Acórdão nº 77/18.2T8CLD-C.C1.S2 de Supremo Tribunal de Justiça (Portugal), 14 de Julho de 2022
Magistrado Responsável | MARIA JOÃO VAZ TOMÉ |
Data da Resolução | 14 de Julho de 2022 |
Emissor | Supremo Tribunal de Justiça (Portugal) |
Acordam no Supremo Tribunal de Justiça, I – Relatório 1. AA intentou ação de impugnação pauliana contra Jardinscópio Unipessoal, Lda.
, e Exclusiproeza – Gestão de Investimentos, S.A., alegando que: - é credor da 1.ª Ré - Jardinscópio Unipessoal, Lda. -, pois esta assinou, a 14 de março de 2017 (Doc. 1), uma confissão de dívida, seguida de um acordo de pagamento (Doc. 2), sendo o valor confessado de € 480.000,000 (quatrocentos e oitenta mil euros); - é ainda credor da 1.ª Ré - Jardinscópio Unipessoal, Lda. - do valor constante do balancete de outubro de 2016 - € 25.595,51 (Doc. 12); - a 2 de junho de 2017, a 1.ª Ré - Jardinscópio Unipessoal, Lda. -, vendeu à 2.ª Ré - Exclusiproeza – Gestão de Investimentos, S.A. - o prédio rústico registado sob o n.° ...48, na Conservatória do Registo predial ..., e inscrito no artigo matricial ...79 da Repartição de Finanças ... (Doc. 4), conforme resulta da certidão permanente anexada (Doc. 3); - este imóvel era o único bem patrimonial de que a 1.ª Ré - Jardinscópio Unipessoal, Lda. - era proprietária; - apesar de haver sido um pouco superior ao valor patrimonial constante da caderneta predial, o preço da compra e venda não deixa de ser irrisório - € 5.000,00, tendo em conta o seu valor comercial (Doc. 4 - caderneta predial, Doc. 5 - DPA da compra e venda do imóvel, Doc. 6 -cópia do depósito eletrónico); - o valor de mercado do imóvel é muito superior ao seu valor patrimonial; - em 2010, o imóvel em apreço foi avaliado em € 1.400.500,00 (um milhão quatrocentos mil e quinhentos euros) (Doc. 7); - o sócio-gerente da 1.ª Ré - Jardinscópio Unipessoal, Lda. - é, atualmente, BB, melhor identificado na certidão permanente dessa Ré (Doc. 8); - todavia, toda a negociação da confissão de dívida teve lugar entre o Autor e o Sr.

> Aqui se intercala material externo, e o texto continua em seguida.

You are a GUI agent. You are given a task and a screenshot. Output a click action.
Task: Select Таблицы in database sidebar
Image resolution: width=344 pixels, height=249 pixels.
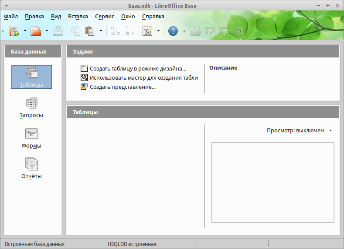tap(31, 77)
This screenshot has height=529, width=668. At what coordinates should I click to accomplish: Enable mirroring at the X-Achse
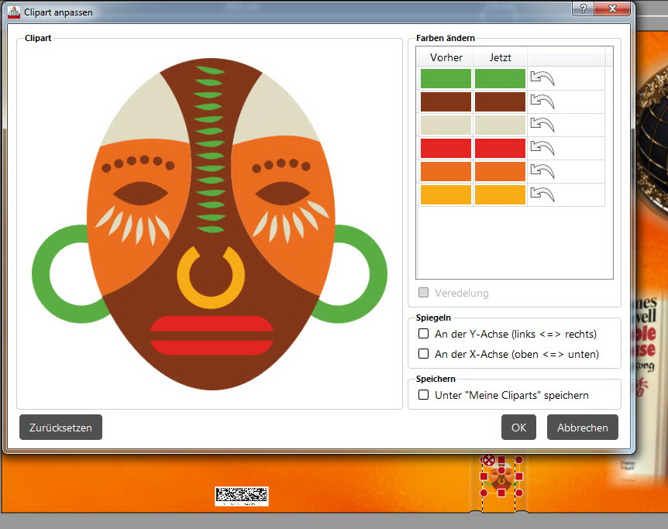(424, 354)
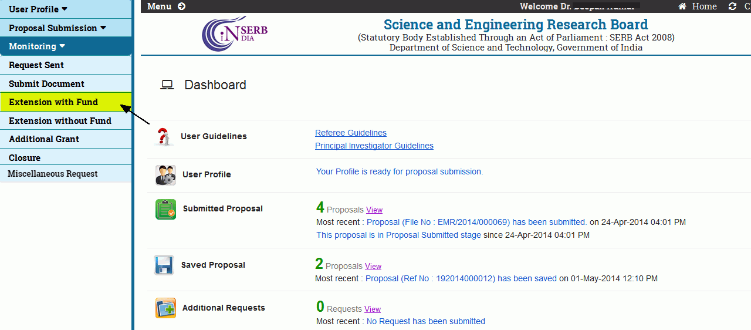Click the SERB India logo
Screen dimensions: 751x330
(x=235, y=33)
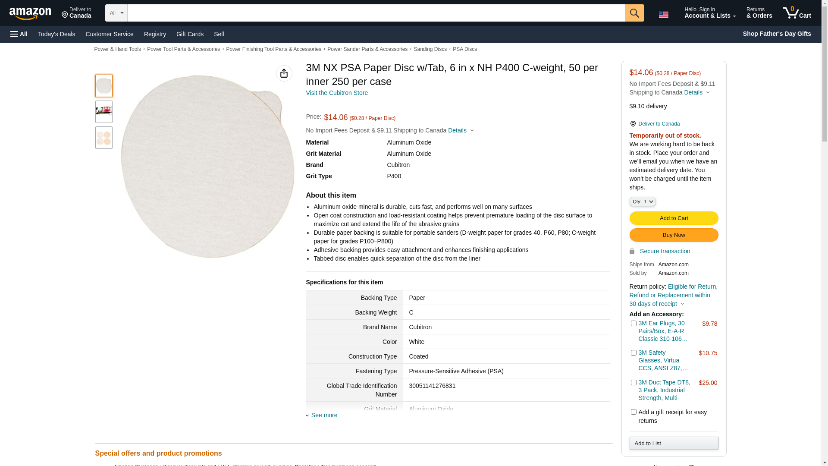
Task: Enable the gift receipt checkbox
Action: point(634,412)
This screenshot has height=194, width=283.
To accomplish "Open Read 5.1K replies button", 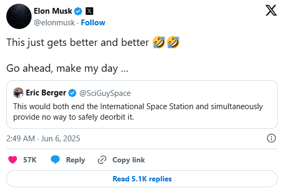I will (142, 179).
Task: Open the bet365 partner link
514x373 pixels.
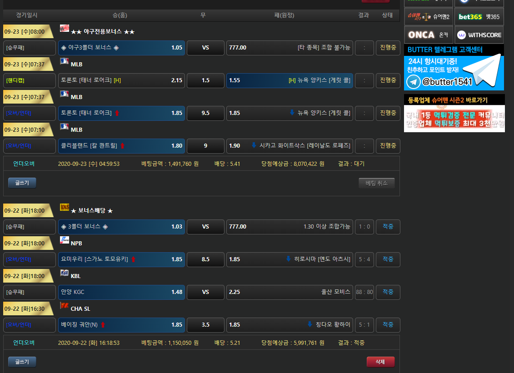Action: [x=479, y=17]
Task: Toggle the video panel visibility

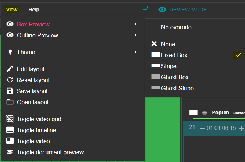Action: [x=33, y=141]
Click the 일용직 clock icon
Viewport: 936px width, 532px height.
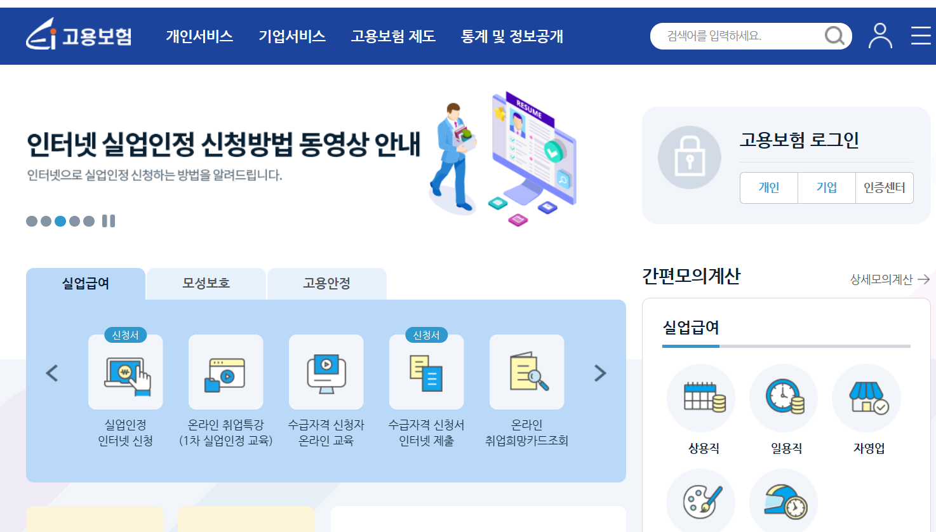tap(784, 398)
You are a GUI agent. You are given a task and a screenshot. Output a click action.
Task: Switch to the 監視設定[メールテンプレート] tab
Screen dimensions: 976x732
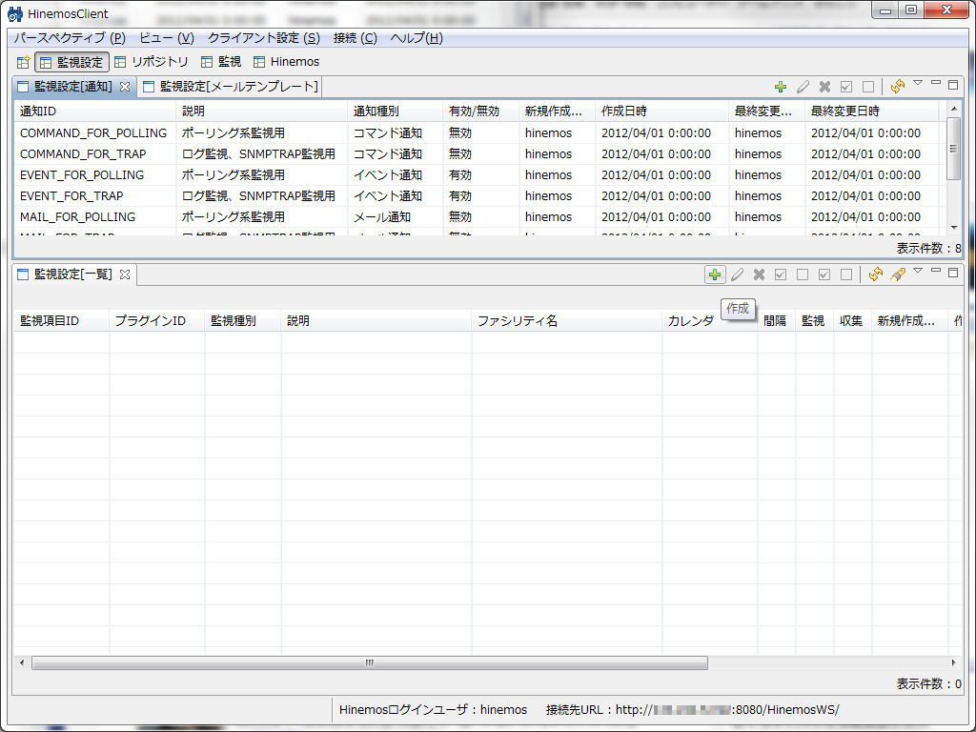(231, 87)

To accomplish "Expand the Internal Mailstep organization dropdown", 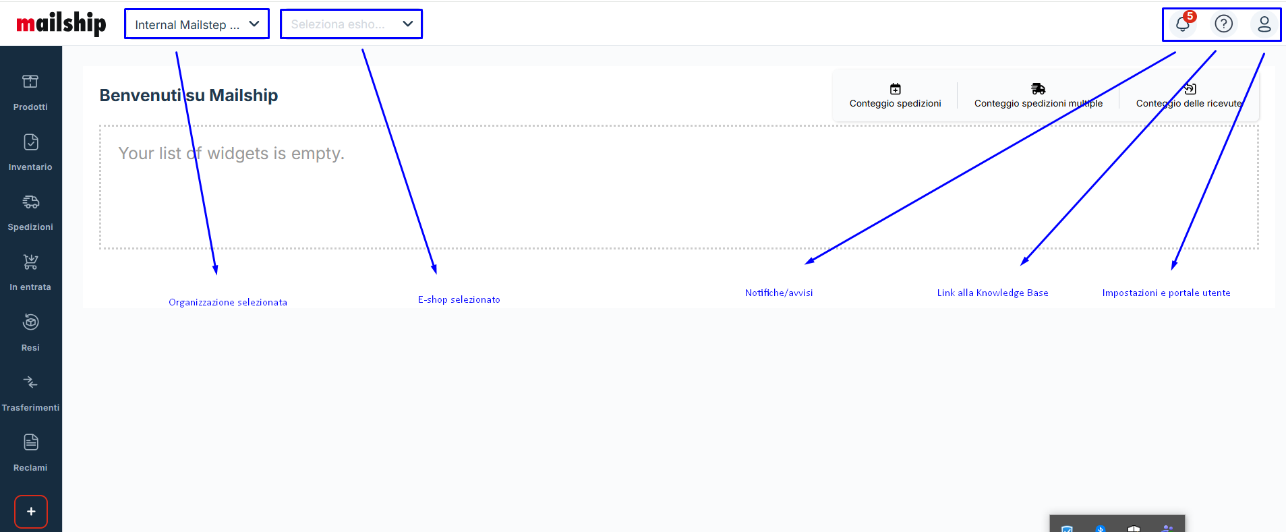I will 196,24.
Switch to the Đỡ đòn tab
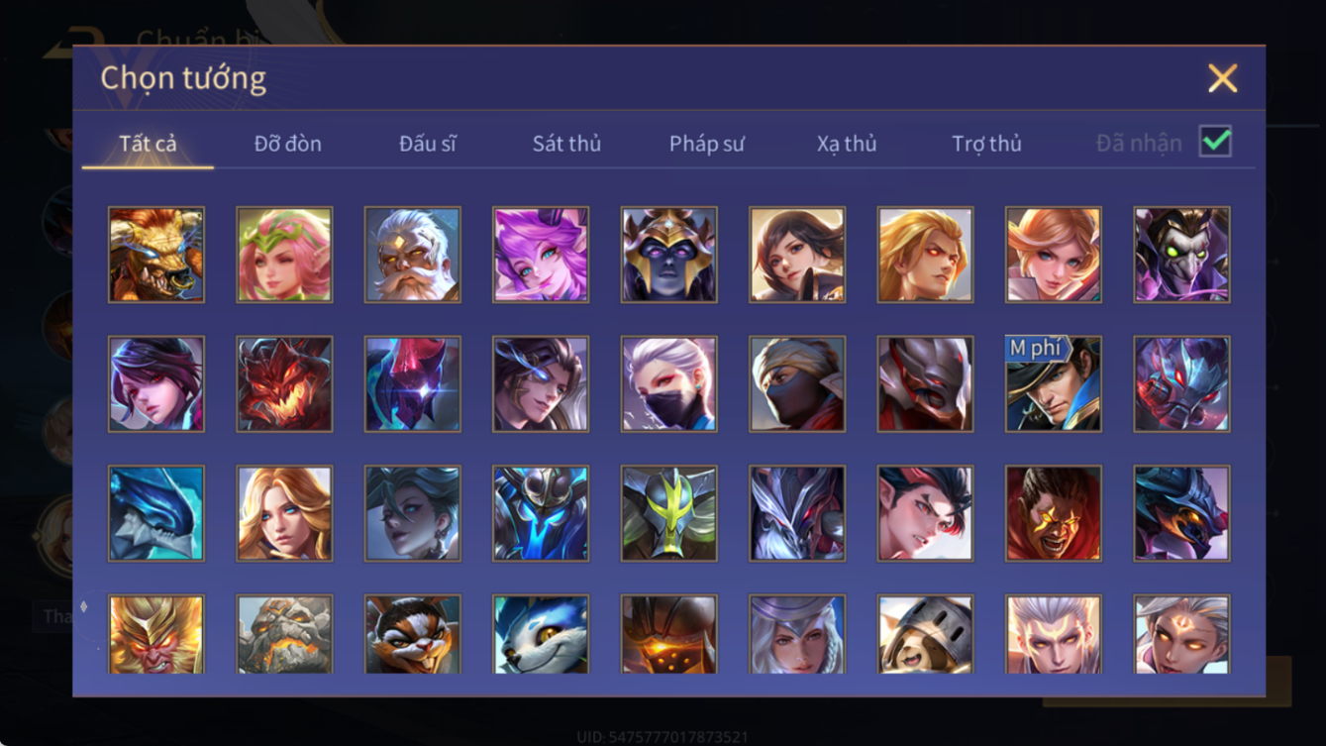 [x=288, y=144]
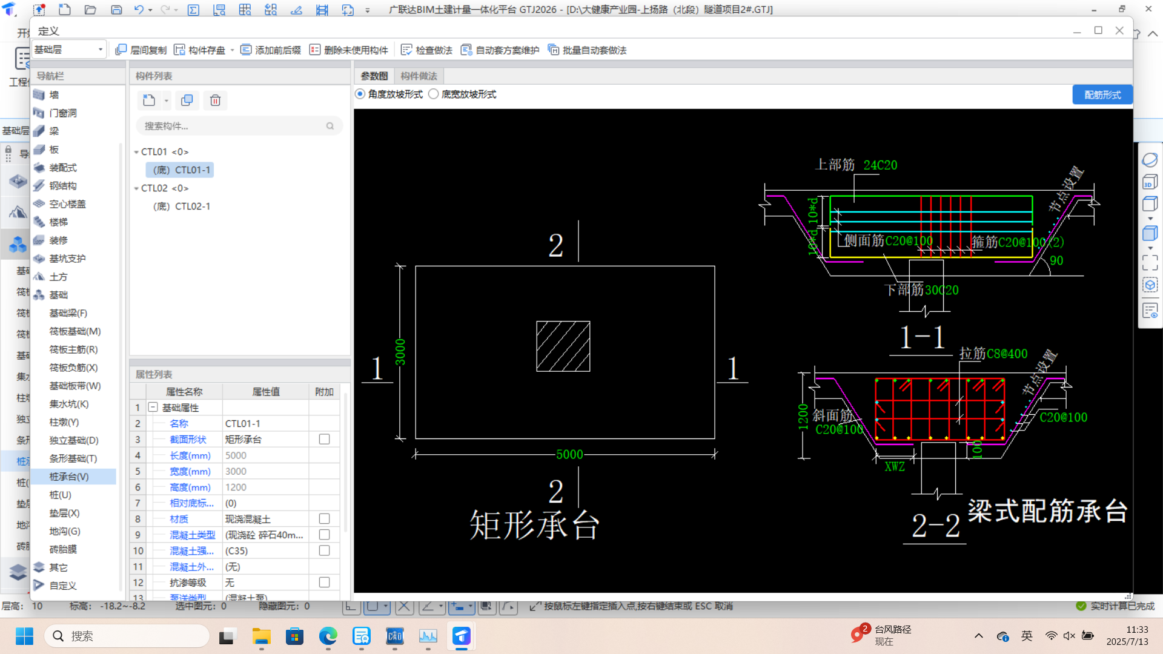Screen dimensions: 1163x654
Task: Click the delete component trash icon
Action: [215, 101]
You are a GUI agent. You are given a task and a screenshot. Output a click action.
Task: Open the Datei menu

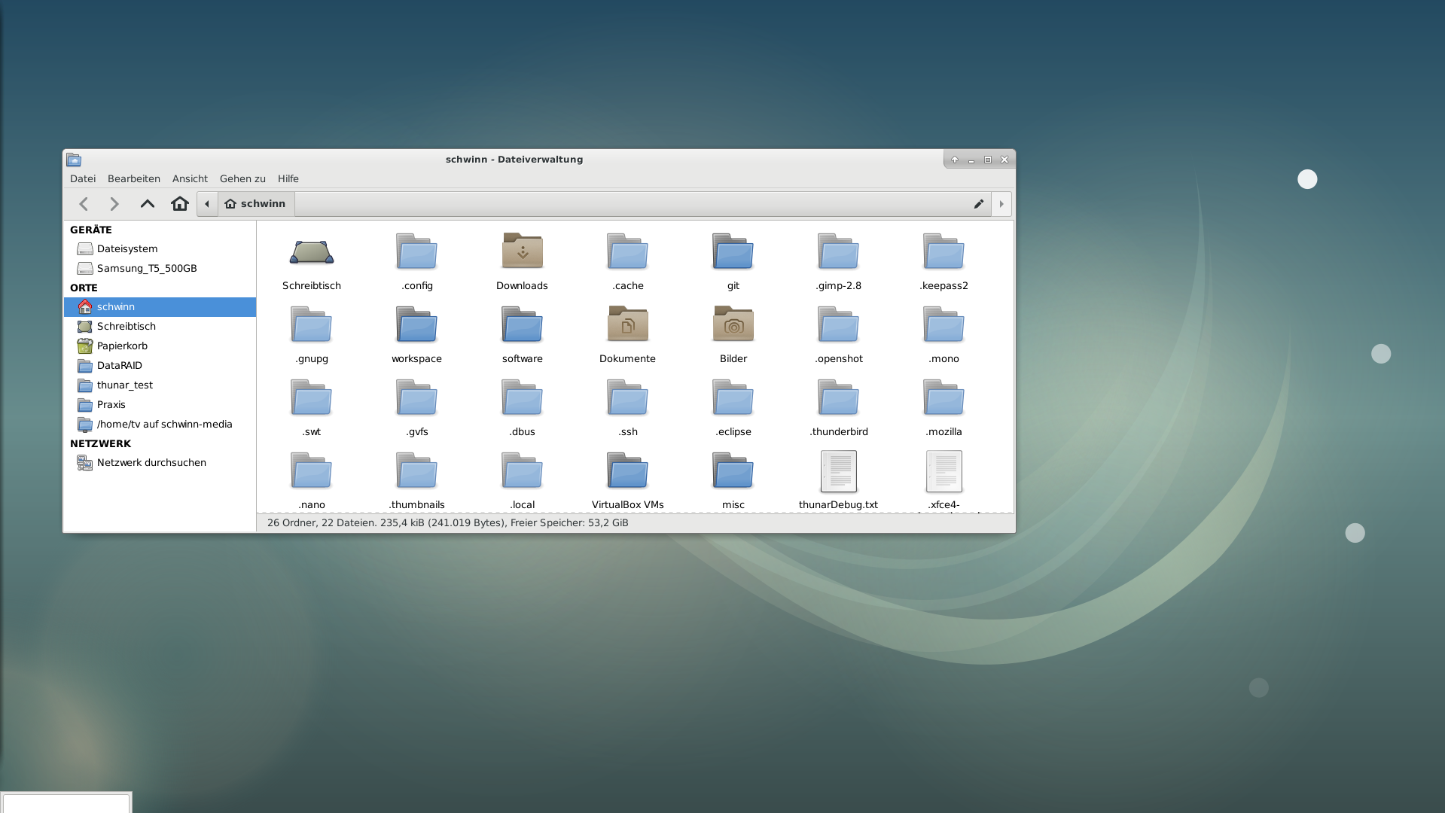[83, 178]
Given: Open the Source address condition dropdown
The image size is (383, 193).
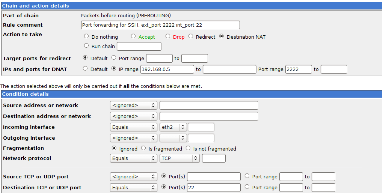Looking at the screenshot, I should click(133, 106).
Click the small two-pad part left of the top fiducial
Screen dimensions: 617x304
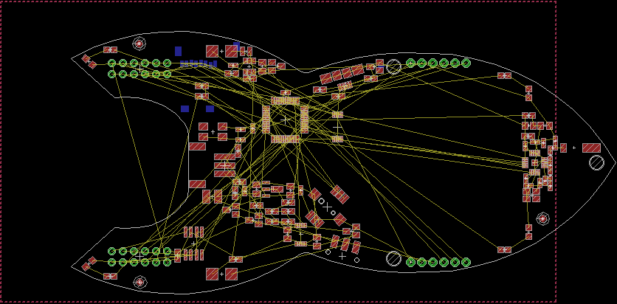point(110,49)
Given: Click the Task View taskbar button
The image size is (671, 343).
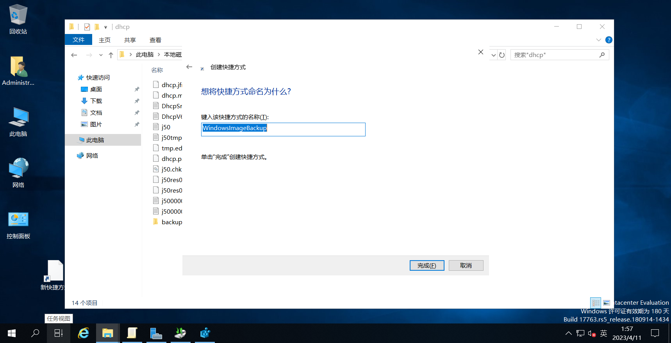Looking at the screenshot, I should pos(58,333).
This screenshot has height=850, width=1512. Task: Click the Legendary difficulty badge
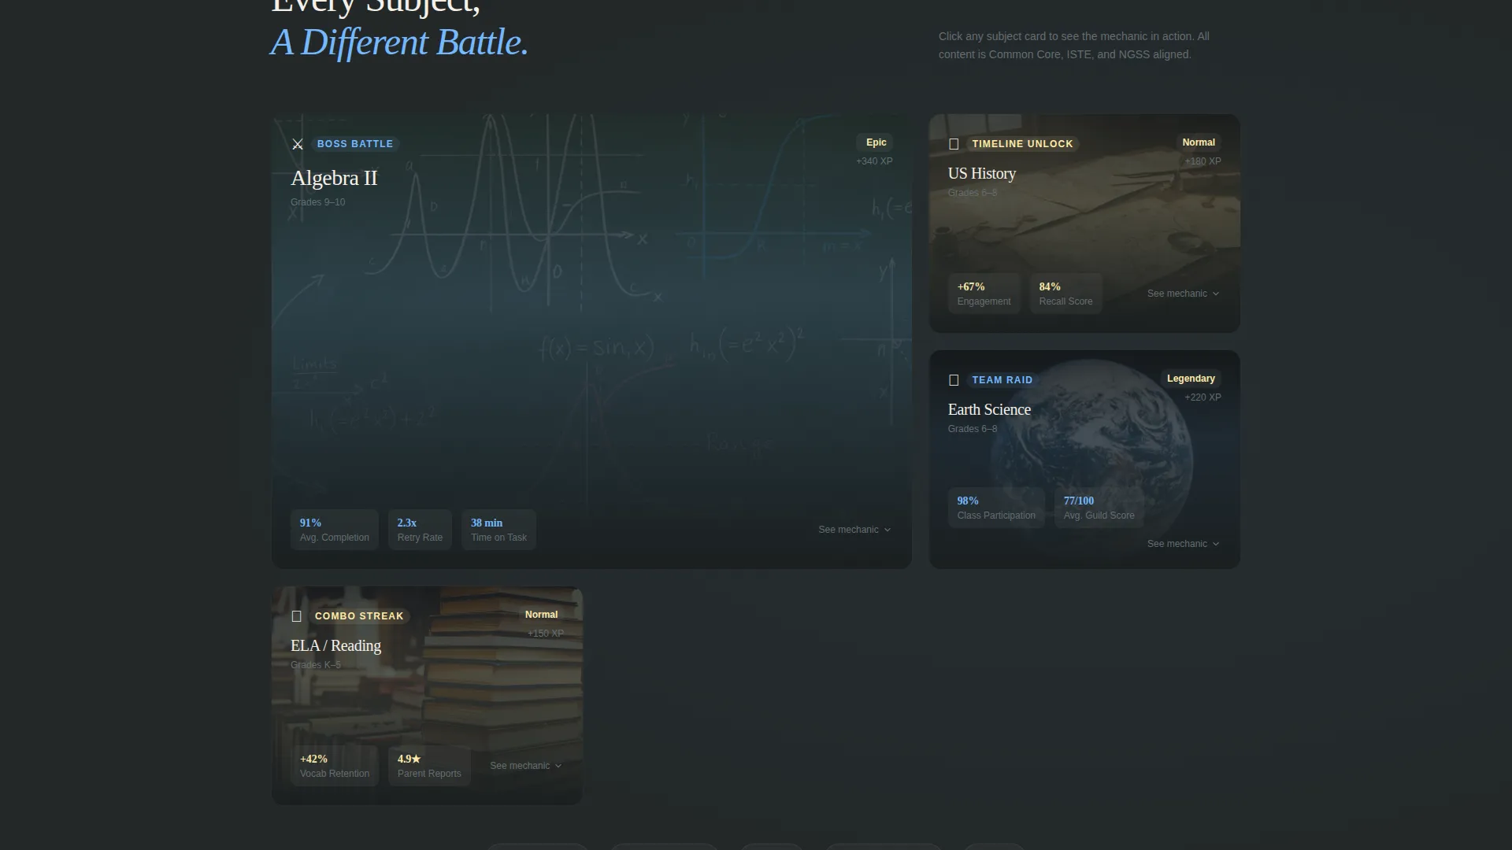tap(1191, 379)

CC, que é quem, de facto, controla a 1.ª Ré - Jardinscópio Unipessoal, Lda.
; - o atual sócio-gerente da 1.ª Ré - Jardinscópio Unipessoal, Lda. -será primo do Sr. CC, segundo este último disse ao Autor; - o Autor protesta juntar documentos comprovativos deste parentesco logo que consiga apurar se é verdade o que foi dito pelo Sr. CC; - o Autor entendeu igualmente que os sócios-gerentes das Rés são primos entre si, conforme documentos que se protesta juntar logo que esta questão fique esclarecida; - o administrador da sociedade adquirente - Exclusiproeza – Gestão de Investimentos, S.A., (certidão permanente - Doc. 9) -, DD, é sobrinho do Sr. CC, conforme documentos que se protesta juntar; - assim, todo o negócio é, de facto, controlado pelo Sr. CC;, - o sócio-gerente da 1.ª Ré .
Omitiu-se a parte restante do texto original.